About twenty years ago I spent a whole winter in Pula, walking
around with a woman from Pula, Katarina was her name, making trips
with her to the little towns of Pazin, Motovun, Labin; writing
a book about the best of the Yugoslav literature, and – last but
not least – enjoying the Istrian cuisine.
So I have not been to Pula since eighty-three. Katarina, as I
have learned, married ten years ago, but not long afterwards her
husband was killed in the war. My essays on the best of the Yugoslav
literature are no longer of any interest to anybody from either
side of the Drina river boundary, and, to be completely frank,
it’s a long time now that my doctors forbade me any gastronomic
enjoyments...
My present contacts with Istria, with Croatia, are strictly confined
to correspondence with friends, which has never been discontinued,
not even during the bombardment of Vukovar, Sarajevo or Belgrade.
The letters and parcels with books delivered by my postman, who
always frowns at the sight of «Croatia» or «Bosnia and Herzegovina»
printed on the postal stamps, never fail to gladden me, some of
them ever more than those coming from places much nearer.
On that cold October day, amidst the Belgrade Book Fair, I received
a new manuscript of my friend, travel companion and fellow sufferer,
Dražan Gunjača – his latest novel Good Night, Friends.
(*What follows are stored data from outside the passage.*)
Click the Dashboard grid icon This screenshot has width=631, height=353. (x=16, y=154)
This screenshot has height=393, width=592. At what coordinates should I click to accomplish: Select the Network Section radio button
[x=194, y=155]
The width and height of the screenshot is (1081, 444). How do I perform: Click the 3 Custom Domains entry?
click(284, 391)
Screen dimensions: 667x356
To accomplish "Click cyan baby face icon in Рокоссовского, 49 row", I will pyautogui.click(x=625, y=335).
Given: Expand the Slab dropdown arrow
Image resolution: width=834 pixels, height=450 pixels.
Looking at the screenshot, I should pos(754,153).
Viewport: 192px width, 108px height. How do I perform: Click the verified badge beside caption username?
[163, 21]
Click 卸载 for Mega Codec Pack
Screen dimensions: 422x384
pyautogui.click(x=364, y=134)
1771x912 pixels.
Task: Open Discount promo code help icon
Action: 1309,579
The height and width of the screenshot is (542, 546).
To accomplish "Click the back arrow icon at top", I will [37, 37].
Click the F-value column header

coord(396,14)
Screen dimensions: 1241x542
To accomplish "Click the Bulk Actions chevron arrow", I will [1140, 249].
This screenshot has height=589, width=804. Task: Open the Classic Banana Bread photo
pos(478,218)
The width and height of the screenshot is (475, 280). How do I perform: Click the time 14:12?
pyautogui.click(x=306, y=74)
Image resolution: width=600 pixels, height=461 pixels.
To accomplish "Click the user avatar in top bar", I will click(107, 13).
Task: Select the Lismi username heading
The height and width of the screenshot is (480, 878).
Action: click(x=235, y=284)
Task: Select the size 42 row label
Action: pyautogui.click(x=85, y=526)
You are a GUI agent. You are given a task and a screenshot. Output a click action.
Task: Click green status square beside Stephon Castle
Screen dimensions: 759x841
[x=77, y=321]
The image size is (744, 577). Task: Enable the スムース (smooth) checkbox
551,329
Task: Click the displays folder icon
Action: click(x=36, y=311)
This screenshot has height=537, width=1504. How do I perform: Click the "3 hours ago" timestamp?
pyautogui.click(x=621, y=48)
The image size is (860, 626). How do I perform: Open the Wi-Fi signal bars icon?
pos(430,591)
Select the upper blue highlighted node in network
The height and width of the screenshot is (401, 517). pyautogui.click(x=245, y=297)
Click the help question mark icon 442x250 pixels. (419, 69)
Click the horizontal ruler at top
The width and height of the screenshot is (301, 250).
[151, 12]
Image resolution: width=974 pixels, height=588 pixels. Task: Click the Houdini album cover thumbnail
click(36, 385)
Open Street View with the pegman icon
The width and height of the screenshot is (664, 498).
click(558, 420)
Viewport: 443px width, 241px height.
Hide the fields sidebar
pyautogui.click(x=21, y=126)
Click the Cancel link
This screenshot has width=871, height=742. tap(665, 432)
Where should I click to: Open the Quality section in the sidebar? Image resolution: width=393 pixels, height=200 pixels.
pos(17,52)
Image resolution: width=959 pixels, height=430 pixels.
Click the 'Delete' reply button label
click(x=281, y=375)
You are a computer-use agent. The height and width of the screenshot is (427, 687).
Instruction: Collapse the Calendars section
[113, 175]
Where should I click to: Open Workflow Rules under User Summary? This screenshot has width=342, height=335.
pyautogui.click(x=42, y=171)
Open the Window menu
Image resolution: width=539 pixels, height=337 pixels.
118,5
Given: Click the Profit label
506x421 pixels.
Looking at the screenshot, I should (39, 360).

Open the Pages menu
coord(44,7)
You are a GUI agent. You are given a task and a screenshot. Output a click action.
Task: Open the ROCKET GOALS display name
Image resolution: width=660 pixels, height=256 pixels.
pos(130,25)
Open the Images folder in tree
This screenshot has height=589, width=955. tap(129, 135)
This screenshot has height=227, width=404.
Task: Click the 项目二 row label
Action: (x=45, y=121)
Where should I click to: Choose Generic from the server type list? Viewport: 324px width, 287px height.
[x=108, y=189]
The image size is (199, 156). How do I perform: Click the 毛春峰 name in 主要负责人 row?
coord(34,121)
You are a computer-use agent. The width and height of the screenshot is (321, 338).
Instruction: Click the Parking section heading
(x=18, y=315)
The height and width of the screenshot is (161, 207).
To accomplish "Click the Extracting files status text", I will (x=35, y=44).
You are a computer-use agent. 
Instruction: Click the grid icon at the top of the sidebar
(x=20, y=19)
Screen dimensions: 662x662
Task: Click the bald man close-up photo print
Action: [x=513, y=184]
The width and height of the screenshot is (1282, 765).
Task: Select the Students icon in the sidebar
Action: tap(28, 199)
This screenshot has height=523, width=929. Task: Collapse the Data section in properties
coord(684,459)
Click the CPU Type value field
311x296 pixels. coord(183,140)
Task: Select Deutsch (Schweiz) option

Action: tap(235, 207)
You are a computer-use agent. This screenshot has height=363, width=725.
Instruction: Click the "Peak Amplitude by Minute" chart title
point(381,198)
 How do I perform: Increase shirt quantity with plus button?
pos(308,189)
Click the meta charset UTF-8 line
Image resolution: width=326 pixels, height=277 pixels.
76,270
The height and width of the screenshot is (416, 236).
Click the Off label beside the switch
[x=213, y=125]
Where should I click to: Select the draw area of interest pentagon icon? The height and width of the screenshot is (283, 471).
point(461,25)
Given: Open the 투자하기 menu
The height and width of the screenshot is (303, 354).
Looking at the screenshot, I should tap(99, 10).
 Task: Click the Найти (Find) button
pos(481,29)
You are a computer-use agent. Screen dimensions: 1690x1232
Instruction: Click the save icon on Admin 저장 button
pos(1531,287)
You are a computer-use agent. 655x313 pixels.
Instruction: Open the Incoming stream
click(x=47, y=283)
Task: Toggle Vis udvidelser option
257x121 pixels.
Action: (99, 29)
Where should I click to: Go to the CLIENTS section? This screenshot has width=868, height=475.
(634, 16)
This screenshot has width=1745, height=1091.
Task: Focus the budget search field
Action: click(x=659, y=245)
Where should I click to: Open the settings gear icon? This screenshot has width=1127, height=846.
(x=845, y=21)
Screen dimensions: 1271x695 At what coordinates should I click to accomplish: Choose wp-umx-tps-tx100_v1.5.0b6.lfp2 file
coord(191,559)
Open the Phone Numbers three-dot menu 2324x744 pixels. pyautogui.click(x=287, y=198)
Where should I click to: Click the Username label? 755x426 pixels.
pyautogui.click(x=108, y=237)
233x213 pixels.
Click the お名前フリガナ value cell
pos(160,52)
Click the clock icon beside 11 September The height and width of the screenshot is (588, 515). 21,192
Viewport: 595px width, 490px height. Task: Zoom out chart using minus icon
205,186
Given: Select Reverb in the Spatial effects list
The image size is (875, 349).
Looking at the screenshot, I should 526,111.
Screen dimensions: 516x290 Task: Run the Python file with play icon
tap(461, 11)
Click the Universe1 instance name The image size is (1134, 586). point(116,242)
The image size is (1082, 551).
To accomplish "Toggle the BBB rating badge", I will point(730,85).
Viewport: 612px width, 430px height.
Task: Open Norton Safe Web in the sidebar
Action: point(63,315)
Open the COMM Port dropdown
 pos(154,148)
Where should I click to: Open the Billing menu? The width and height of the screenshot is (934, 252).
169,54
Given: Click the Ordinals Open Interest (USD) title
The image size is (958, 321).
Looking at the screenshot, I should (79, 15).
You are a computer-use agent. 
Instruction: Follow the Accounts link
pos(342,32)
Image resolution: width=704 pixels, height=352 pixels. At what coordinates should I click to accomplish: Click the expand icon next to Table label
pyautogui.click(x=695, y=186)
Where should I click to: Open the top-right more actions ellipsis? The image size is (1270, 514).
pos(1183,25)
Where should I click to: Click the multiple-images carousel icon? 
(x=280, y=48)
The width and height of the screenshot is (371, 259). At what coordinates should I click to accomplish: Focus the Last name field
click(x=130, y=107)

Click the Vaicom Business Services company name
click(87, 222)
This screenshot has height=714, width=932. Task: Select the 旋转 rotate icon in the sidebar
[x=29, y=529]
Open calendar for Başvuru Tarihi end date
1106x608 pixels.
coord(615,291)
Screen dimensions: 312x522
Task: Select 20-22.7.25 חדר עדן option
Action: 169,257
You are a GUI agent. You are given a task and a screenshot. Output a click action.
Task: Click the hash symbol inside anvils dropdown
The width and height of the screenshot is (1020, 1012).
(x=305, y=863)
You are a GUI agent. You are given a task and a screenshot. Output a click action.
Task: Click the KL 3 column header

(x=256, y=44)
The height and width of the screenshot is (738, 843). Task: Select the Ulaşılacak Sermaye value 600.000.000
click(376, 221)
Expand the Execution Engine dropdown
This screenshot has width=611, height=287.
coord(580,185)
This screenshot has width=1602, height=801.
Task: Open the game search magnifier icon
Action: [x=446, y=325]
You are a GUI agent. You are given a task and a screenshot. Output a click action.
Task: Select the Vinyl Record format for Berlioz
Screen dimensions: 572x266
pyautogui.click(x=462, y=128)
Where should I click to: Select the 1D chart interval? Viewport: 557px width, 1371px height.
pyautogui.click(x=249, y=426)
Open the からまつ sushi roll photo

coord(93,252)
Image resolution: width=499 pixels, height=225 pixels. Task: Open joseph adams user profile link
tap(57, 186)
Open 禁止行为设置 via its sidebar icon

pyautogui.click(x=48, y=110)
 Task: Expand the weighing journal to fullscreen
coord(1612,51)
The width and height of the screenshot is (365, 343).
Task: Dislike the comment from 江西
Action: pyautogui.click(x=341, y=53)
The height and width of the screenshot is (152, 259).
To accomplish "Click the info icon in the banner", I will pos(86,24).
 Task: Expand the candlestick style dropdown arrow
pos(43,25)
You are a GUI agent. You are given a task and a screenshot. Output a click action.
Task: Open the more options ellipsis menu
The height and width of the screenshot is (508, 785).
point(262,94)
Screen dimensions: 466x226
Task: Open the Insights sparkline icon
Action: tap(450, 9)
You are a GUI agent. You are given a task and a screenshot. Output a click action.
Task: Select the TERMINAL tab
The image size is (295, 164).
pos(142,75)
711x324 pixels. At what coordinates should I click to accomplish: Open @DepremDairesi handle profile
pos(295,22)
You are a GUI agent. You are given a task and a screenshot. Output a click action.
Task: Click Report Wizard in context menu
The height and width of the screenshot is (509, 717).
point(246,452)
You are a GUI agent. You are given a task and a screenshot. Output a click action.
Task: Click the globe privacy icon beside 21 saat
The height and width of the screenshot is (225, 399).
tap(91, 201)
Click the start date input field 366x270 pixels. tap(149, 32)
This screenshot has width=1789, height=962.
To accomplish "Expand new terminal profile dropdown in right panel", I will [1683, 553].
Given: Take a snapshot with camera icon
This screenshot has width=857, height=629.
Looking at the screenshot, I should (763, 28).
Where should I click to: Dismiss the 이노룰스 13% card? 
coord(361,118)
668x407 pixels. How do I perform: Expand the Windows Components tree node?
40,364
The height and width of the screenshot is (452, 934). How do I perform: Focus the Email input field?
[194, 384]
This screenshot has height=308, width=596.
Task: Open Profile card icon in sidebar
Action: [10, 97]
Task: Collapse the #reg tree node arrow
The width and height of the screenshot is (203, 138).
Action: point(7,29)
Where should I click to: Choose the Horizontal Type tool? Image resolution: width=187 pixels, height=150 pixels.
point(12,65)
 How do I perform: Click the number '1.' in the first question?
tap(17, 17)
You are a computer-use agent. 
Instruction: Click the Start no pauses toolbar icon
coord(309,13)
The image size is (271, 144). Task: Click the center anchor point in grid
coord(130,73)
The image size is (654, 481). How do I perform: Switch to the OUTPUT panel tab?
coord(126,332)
At the
fist glance it seemed to me that it was the fourth volume of his
Balkan Farewells. I soon realized that I was wrong. The novel
Good Night, Friends is in fact a sublimate of both the Farewells
and two Dražan’s plays.
The hero of his latest book (whom I have no problem to identify
myself with) has a way of thinking arisen from a country much
bigger, much more powerful and internationally important than
the tiny breakaway states in which we are now living. It’s a matter
of childhood, the way of growing up, impressions, flavors, scents,
the first kisses... briefly, all the infinite things we are made
of. Dražan’s characters are all, without exception, deprived,
crippled. Crippled by the breakup of the country in which we all
lived together, by a dirty war and the not less dirty post-war,
peacetime life.
Life goes on – but how? The present generation of people in their
forties, whether it happens to live in Serbia, Croatia, Montenegro,
Bosnia-Herzegovina and or abroad in emigration, is really a «lost
generation» - but not in that elegant, aristocratic, Parisian
style in the twenties or thirties of the last century. Unfortunately
not.
The theoreticians of literature have not yet found an answer to
the question: after all the sufferings and misfortunes we have
gone through, why has no Balkanian Hemingway, no Balkanian Miller,
made himself heard... (meanwhile, recently, a Croatian or Serbian
Anais Nin may have appeared – but that’s another story). The theory
of literature probably should not discuss this question. Neuropsychiatry
and psychology may well be more qualified to say a thing or two
about it.
In terms of time and territory, the new novel by Dražan Gunjača
belongs to the literature of this, conditionally called, «lost
generation», but, viewed less pathetically, it may best be compared
with the literature left to us in the previous century by E.M.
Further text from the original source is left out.